**Instruction**
Please read the Hawaii trip thread below and name the one island that, according to its first post, has an active volcano.

**Passage to read**
[start]

# Hawaii Trip - Which Island(s)?



## peterk (May 16, 2010)

Going to Hawaii in May, we booked cheap tickets on a whim last week, and are flying to Honolulu (Oahu).

First disappointment was discovering that Oahu doesn't have any active volcano (Big Island only), second was that it doesn't seem to have as much "tropical" scenery as Kauai or Big Island or Maui.

What would you good folks suggest? Stay on Oahu the whole time? Go to another Island the whole time, or split between Oahu and another Island? I would like to island hop a max of once, as I don't want to spend all my time and money on plane tickets around the islands. It's only a week visit. Friday to Friday.

Is Hawaii in May a busy place? Would winging it with no reservations be advisable, or vacation suicide?


----------



## OnlyMyOpinion (Sep 1, 2013)

A week will go quickly. For a first time to the islands you could do worse than to chill on Oahu for a week. From our perspective, the plus of Honolulu/Waikiki is the broad selection and price range of hotels/eating. Your first impression will be 'just another American city'. But for sure rent a mustang convertable and drive around the Island (can be done in a day). Stop at Hanauma Bay to snorkel with the fish (coral not in good shape though). Stop at Waimea Valley for the lush tropical plants & flowers. Picnic on sunset beach, let the surf rip off your bathing suit. Have a romantic sunset dinner at Jameson's. Stroll the Waikiki beach, hike up Diamond Head, enjoy the warm weather, and marvel at where the week went.
Each Island has its own character and you would probably choose to visit another island the 'next time'. Kauai is the lush 'garden island'. The Big Island has the active and recent volcanics and black sand beaches. It is the 'newest' and least lush. Our first impression as we landed was 'MG we've landed on the moon'. But again there is lots of cool places to visit there also. 
Guess the question is how much you want to try to cram into the week. Enjoy


----------



## Terminator (Dec 17, 2014)

I absolutely love Hawaii. My wife and I have been there a total of 6 times in less than 8 years. 4 times to Maui, once to Oahu and once to Big Island. By the number of times we've been to Maui, I'm sure it's easy to see it's our favorite, I'll try to break each island down for you. Obviously everyone's opinion is different, but here is mine...

Maui - By far my favorite island that I've been too so far. It is a lot more laid back and quite when compared to Oahu. The pace is slower, and in my opinion, there are way more things to see and do (with the majority of them being free). We keep going back and never get sick of it. So many amazing beaches, snorkeling spots, road to Hana, whale watching, hiking and just amazing scenic drives along the amazing coast as well as the unbelievable drive up to the Haleakala crater. So many must do's that I could recommend.

Oahu - Obviously the busiest island. I just didn't realize HOW busy it really is. I guess I just had a misconception of the island before going and was slightly disappointed when I got there and realized how busy it was. We stayed in the heart of the tourism district (Waikiki). It is called the concrete jungle for a reason. Some of the main freeways heading out of and to Waikiki and Honolulu are 6-8 lanes wide. 
I must admit the night life was a lot more entertaining in Oahu than in Maui, but honestly, I went to Hawaii for the beaches, relaxation and weather...not nightlife (that's what Vegas is for )

[end]

**Collected material**

[start]

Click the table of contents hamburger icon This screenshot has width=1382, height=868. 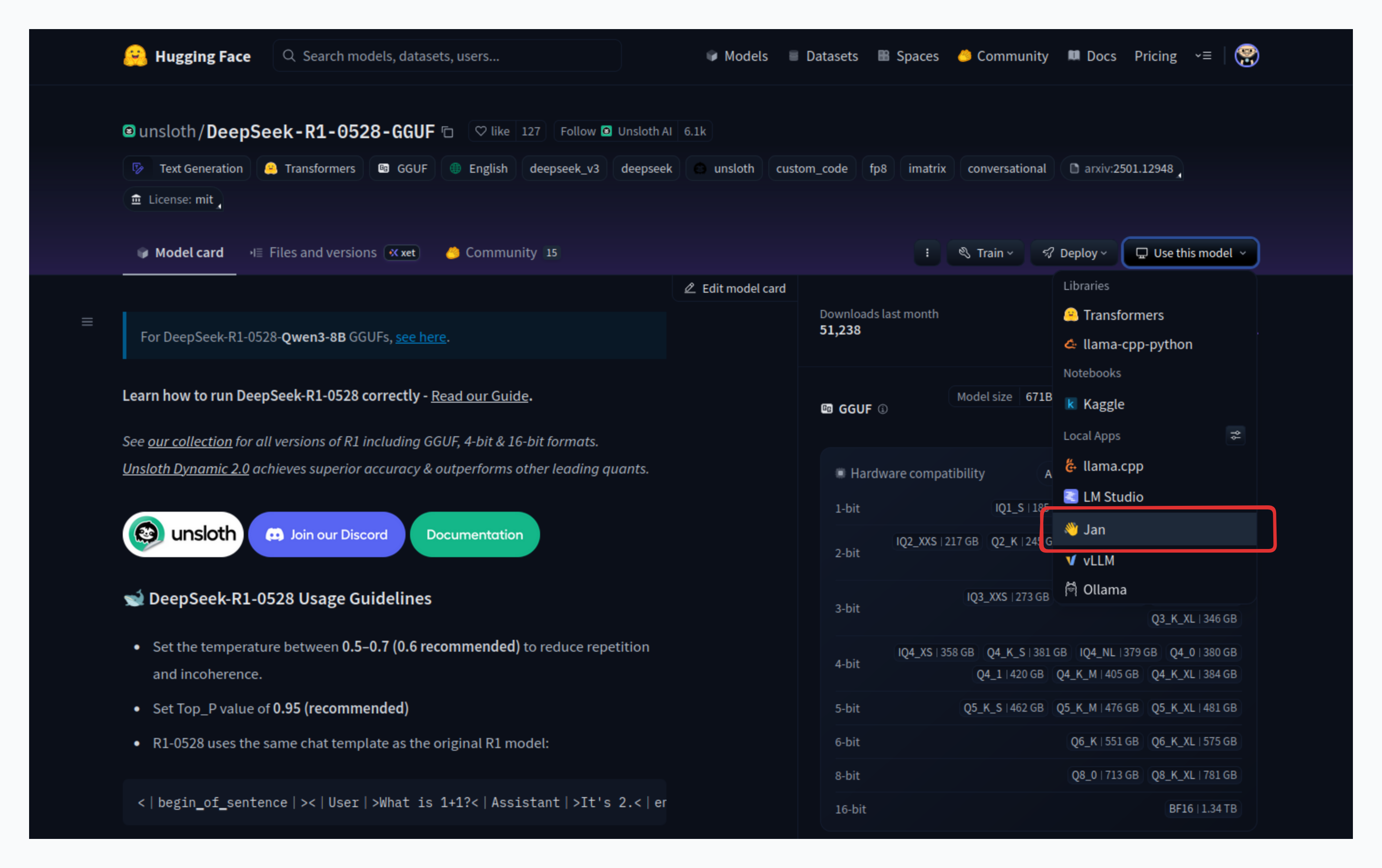point(87,322)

[end]

**Problem solution**
The Big Island.